Stella Glow is a strategy RPG developed by Imageepoch and published by Altus Soft, telling the story of Alto and Lisette, a pair of teens on a quest to save their village after it is crystallized by the evil witch Hilda. Along the way they join the Regnant Knights, a group of warriors working to set the world to rights. Unfortunately, it is Imageepoch’s final game, but this is a brilliant swansong that manages to blend a fantasy world of witches with a J-Pop soundtrack.
The game’s characters are engaging from the outset, and I found myself warming to them quickly. While Alto begins as a played out amnesiac archetype, his genuine empathy, self-assuredness, and determination make him a charming protagonist. Alto’s relationship with Lisette also works wonderfully, as the two go back and forth with playful banter. The rest of the cast is a collection of diverse personalities. Whether it is the authoritative and charismatic leader Klaus, lady killer Rusty, or the bubbly and bright Popo, I thoroughly enjoyed my time with each of these characters.
Together they form the 9th Regiment of the Regnant Knights, and set out to defeat Hilda, the Witch of Destruction, and her Harbingers. Song plays an important part in the story, with none but the world’s witches able to sing. While Hilda’s song is initially beautiful to listen to, it is imbued with a chilling aspect as she uses it to crystallize Alto and Lisette’s home of Mithra Village. The 9th Regiment’s quest to recruit four witches and reverse this damage becomes all the more enjoyable for the songs that accompany it.
Stella Glow features a highly polished take on isometric strategy RPG gameplay. Instead of a more traditional turn based system, a turn order system is employed here. When a character can take their turn depends largely on their speed stat, but also on what actions have been made recently. For example, choosing to wait will bring about the next turn quicker than attacking with reckless abandon. This system made battles all the more interesting, while also introducing tension and freshness.
The game’s enemy AI proves to be a fair challenge. Various enemy types appear throughout the game, with a number of weird and wacky takes on goblins, orcs, and even possessed rabbit dolls. Each poses an intimidating prospect which makes swift eliminations essential. I got overwhelmed by sheer numbers on occasion, with enemies ruthlessly targeting the members of my party they could inflict the most pain upon. Arrogance is easily punished, and I became engrossed for the simple desire to keep all of my units healthy.

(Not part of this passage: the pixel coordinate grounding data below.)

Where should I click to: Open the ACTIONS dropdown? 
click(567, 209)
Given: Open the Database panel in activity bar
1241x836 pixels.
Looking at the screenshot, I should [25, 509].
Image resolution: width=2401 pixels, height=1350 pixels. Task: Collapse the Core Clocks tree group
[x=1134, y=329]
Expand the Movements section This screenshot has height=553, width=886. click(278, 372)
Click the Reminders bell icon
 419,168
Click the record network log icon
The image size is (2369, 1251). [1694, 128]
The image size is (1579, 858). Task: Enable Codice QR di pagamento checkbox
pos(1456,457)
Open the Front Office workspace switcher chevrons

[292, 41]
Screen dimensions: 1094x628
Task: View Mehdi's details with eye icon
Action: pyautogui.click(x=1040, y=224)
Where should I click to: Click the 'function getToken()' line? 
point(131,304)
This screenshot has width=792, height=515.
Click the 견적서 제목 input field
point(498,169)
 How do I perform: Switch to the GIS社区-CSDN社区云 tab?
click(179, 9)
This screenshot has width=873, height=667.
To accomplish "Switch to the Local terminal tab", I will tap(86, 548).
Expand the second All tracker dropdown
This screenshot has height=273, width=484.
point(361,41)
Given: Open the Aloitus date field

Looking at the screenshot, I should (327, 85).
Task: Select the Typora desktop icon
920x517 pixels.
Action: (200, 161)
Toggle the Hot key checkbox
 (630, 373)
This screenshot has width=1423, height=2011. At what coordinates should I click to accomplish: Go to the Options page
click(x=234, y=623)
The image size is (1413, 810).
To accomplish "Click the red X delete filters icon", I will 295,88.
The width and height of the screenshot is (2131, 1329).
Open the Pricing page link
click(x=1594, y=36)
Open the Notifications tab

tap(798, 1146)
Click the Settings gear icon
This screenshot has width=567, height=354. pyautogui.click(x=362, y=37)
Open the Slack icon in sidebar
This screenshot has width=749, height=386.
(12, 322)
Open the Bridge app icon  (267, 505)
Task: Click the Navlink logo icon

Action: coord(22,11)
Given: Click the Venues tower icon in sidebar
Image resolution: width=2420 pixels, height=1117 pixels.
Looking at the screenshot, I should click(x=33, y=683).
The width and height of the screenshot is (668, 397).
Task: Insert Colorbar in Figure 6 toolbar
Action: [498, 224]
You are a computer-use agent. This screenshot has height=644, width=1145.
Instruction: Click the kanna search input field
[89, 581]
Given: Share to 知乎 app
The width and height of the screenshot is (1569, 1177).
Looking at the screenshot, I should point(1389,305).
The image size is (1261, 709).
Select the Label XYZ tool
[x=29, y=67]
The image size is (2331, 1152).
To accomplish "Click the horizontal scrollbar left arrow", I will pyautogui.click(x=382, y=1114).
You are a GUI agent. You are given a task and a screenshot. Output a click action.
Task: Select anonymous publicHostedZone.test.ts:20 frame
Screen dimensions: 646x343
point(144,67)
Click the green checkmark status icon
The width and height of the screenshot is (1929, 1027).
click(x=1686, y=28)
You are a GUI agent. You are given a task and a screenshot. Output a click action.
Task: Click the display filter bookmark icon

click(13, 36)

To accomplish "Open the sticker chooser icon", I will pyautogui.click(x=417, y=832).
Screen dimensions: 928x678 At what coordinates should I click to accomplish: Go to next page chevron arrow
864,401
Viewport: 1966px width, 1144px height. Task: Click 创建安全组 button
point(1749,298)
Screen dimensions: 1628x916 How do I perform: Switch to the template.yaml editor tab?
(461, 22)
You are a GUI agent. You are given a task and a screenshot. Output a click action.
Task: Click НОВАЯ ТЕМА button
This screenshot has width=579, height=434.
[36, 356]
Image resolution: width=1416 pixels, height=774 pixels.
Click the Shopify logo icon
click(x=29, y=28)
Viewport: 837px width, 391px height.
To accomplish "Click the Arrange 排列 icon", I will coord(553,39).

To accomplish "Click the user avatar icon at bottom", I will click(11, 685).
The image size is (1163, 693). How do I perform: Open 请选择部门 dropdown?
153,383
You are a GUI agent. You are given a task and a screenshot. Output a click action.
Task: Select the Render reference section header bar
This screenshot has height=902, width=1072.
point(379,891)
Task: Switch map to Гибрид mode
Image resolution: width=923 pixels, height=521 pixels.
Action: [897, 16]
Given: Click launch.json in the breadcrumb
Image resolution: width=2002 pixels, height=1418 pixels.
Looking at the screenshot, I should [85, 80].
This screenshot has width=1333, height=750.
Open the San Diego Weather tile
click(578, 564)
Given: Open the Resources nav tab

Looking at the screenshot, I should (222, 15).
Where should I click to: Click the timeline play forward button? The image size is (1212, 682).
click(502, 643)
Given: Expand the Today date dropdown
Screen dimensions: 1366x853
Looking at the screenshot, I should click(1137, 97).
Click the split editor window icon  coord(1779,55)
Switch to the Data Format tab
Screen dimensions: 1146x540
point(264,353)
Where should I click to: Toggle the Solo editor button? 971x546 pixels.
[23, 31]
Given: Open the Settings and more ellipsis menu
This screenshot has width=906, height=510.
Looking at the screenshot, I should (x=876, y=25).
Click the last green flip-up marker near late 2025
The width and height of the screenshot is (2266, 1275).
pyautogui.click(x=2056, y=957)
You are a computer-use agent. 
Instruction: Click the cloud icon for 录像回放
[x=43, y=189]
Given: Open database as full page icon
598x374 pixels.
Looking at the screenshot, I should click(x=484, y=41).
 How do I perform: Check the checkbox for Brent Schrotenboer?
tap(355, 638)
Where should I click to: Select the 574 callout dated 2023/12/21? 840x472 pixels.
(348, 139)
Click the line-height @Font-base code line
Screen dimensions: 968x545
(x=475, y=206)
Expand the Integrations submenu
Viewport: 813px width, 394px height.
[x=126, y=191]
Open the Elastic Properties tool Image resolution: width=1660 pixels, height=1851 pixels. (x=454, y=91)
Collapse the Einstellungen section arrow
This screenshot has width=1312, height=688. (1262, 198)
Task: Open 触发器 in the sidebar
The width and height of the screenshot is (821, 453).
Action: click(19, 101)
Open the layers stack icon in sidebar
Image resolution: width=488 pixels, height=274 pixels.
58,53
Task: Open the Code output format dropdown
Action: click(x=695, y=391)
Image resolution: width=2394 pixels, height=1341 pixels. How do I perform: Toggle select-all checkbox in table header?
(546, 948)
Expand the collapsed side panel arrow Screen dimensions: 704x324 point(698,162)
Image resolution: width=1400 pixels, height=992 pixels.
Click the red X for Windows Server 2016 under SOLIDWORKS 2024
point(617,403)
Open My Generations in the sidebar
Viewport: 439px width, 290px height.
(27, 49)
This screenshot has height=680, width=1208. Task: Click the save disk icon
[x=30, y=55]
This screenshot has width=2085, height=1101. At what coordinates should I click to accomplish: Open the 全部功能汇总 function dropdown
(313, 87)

Map layout is another praiseworthy facet of the game. Each map has multiple paths that open up flanking opportunities for both friends and foes, which makes room for quickly adapting strategies on the fly. There is also a great sense of verticality, with the topography of maps giving advantages for holding the high ground. Imageepoch’s level of understanding of how to craft a strong map for memorable battles sees them delivering on the promise of the game’s combat system with flair.
But what of the game when you’re away from the battlefield? Free Time mode allows three actions to be undertaken between missions, making time a limited commodity. Exploring visited areas to potentially gather some useful items or taking on a part time job for some extra gold offer brief distractions with the promise of reward. On rare occasions one of the game’s witches will require tuning, a process that opens a puzzling map inside their mind in order to solve internal conflict and unlock new magical abilities.
The task I spent most of my time with, however, was talking to my fellow knights in the barracks to improve bonds and unlock additional abilities. While the game delivers a satisfying story and character development through the main plot, the extra material here offers an additional layer that, while optional, is well worth the investment. Having the option to learn more about these fascinating characters is very welcome, with the powerful skills and support abilities an equally welcome added incentive.
A part of why this aspect of the game is so successful is due to a great voice cast. Each and every character becomes all the more likeable as the effort of the English language cast elevates the game above the average dub. On top of this is an impactful J-Pop soundtrack. The witches that join your team become that much more important when they use their Conduct powers, unleashing a song that affects either every enemy with powerful debuffs or gives allies a boost. Aside from the potentially tide-turning effects, the songs are especially rousing for their positive energy when I found myself in a tough spot.
To top it all off, the game’s art style is gorgeous. Each of the game’s characters feels like a true individual, which is achieved rather simply through colour choice. A bright palette contributes additional joy as characters pop off the screen, while maps become all the more engrossing for the rich detail packed into environments. There is also a beautiful art card that displays when returning to Lambert, with new characters filled in as they join the team. It is a perfect summary of how I feel about this cast of characters, a team joyously returning home in perfect harmony.
Needless to say, I had a ball with Stella Glow. From the opening moments in Mithra Village the game had me hooked to it’s satisfying story, rich characters, and rewarding strategic gameplay. That writing this review is the only thing keeping me from continuing my adventures with the 9th Regiment is perhaps the best way I can convey the utter delight I feel while playing. While the knowledge that the company that brought this game to life are defunct is sobering, at the very least the team at Imageepoch got to say goodbye with a fantastic effort. Who would have though witches and upbeat pop music could be such a winning combination?